Recorded information >>
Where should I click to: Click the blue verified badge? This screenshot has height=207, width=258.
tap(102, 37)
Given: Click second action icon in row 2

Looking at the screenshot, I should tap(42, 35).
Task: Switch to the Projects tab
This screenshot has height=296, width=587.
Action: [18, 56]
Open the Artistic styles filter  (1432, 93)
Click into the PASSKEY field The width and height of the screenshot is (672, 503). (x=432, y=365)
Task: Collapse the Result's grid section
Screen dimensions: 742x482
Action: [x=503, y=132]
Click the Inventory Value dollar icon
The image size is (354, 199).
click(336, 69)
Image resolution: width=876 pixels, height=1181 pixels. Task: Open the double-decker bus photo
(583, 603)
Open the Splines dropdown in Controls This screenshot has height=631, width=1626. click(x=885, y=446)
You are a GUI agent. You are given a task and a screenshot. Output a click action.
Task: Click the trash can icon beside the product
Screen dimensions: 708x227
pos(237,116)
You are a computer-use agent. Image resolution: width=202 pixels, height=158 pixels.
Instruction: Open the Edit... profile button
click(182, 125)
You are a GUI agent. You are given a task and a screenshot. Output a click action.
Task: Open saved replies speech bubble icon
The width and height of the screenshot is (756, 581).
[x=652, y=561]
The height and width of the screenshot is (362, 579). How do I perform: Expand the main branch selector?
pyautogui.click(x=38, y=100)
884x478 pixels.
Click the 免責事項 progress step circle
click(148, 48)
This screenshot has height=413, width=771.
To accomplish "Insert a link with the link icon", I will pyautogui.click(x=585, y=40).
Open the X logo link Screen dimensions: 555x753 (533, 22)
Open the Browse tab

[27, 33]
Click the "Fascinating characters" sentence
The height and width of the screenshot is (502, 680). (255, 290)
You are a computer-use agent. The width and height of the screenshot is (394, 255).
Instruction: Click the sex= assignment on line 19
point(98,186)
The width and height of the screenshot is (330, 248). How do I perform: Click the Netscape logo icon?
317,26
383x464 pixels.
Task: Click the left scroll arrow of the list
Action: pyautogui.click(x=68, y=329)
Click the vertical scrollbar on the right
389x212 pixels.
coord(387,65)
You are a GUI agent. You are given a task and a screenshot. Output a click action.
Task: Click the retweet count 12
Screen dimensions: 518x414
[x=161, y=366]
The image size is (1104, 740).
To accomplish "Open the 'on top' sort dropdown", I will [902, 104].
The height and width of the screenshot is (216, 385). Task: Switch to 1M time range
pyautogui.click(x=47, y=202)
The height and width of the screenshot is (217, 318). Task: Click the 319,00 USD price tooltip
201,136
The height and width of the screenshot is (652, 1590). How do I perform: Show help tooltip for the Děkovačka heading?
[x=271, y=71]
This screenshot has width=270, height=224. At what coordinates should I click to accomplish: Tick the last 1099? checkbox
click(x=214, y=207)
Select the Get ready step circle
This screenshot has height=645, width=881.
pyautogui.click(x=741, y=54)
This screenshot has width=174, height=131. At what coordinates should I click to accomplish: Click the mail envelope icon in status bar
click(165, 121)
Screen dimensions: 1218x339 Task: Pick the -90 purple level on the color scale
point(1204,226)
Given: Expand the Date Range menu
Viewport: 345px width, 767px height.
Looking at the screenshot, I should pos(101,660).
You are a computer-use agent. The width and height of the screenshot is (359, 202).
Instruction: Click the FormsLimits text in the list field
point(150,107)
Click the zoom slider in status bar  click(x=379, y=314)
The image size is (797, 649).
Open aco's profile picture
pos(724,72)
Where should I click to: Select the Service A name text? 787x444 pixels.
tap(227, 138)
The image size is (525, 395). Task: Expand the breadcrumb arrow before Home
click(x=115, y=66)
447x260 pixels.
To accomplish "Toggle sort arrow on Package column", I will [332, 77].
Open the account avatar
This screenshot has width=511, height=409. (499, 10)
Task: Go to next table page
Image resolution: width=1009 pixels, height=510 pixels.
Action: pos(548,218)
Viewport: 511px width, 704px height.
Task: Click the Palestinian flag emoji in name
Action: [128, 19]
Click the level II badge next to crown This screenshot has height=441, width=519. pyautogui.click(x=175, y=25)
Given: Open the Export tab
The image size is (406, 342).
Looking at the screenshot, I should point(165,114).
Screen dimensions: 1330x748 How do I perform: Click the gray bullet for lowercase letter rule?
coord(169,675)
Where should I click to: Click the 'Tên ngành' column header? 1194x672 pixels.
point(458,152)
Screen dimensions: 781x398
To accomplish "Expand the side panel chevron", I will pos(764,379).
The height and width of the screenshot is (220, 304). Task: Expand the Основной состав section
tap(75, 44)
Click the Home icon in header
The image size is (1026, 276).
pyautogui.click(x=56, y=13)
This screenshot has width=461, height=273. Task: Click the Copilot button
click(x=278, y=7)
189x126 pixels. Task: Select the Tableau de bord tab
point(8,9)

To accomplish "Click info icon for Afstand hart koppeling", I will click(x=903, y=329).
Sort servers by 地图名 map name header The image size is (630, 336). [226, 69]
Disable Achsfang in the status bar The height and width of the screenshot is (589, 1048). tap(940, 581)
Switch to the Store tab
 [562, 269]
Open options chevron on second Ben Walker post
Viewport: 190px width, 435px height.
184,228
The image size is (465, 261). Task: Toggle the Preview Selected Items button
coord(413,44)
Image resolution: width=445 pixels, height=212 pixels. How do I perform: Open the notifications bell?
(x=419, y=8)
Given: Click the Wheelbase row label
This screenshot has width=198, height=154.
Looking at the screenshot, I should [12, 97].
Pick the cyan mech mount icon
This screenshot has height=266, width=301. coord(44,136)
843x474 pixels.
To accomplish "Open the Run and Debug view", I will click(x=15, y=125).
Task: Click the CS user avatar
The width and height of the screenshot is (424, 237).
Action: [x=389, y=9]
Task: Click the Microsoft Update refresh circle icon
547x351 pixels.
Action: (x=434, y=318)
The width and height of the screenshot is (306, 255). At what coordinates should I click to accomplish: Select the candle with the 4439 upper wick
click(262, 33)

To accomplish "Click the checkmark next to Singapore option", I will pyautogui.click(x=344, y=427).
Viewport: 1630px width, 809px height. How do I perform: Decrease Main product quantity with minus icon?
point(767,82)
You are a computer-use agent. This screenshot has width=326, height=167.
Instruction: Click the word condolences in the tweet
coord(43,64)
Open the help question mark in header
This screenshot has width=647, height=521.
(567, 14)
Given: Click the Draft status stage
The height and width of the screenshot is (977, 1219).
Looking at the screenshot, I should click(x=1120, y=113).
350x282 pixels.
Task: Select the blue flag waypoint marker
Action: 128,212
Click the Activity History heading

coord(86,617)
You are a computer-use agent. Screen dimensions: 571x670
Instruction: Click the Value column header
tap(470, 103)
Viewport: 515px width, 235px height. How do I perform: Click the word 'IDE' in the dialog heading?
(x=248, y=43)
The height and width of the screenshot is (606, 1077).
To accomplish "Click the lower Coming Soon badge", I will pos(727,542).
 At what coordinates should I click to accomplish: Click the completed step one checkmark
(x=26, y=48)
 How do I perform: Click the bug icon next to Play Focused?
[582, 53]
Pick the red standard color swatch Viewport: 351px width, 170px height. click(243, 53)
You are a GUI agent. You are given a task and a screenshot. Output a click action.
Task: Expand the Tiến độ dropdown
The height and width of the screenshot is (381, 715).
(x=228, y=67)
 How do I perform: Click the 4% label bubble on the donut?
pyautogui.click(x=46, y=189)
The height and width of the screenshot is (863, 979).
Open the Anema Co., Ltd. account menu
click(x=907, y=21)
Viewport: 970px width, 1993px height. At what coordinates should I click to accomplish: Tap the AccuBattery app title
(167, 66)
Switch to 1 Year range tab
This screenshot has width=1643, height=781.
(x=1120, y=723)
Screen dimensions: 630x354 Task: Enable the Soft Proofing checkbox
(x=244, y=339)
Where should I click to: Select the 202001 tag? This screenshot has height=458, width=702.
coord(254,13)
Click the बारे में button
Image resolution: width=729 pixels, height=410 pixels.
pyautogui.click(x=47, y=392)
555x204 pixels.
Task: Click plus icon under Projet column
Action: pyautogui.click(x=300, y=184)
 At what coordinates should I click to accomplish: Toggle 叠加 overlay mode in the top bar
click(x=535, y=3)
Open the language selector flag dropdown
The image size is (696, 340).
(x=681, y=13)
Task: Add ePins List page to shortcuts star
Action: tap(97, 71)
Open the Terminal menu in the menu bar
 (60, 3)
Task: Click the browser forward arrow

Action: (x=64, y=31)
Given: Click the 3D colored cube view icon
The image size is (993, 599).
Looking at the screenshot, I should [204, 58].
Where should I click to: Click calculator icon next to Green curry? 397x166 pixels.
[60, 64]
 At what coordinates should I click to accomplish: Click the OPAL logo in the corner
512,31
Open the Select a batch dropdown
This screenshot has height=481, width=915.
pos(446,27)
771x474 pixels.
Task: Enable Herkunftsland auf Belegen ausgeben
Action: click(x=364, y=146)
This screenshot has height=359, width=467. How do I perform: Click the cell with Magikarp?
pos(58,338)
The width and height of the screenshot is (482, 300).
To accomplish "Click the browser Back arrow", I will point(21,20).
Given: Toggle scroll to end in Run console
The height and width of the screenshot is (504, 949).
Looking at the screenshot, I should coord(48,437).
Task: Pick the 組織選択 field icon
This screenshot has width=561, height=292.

Exercise brief >>
Look over the material above and report how many of its lines have the string "link" in them, nothing more.

Exercise solution >>
2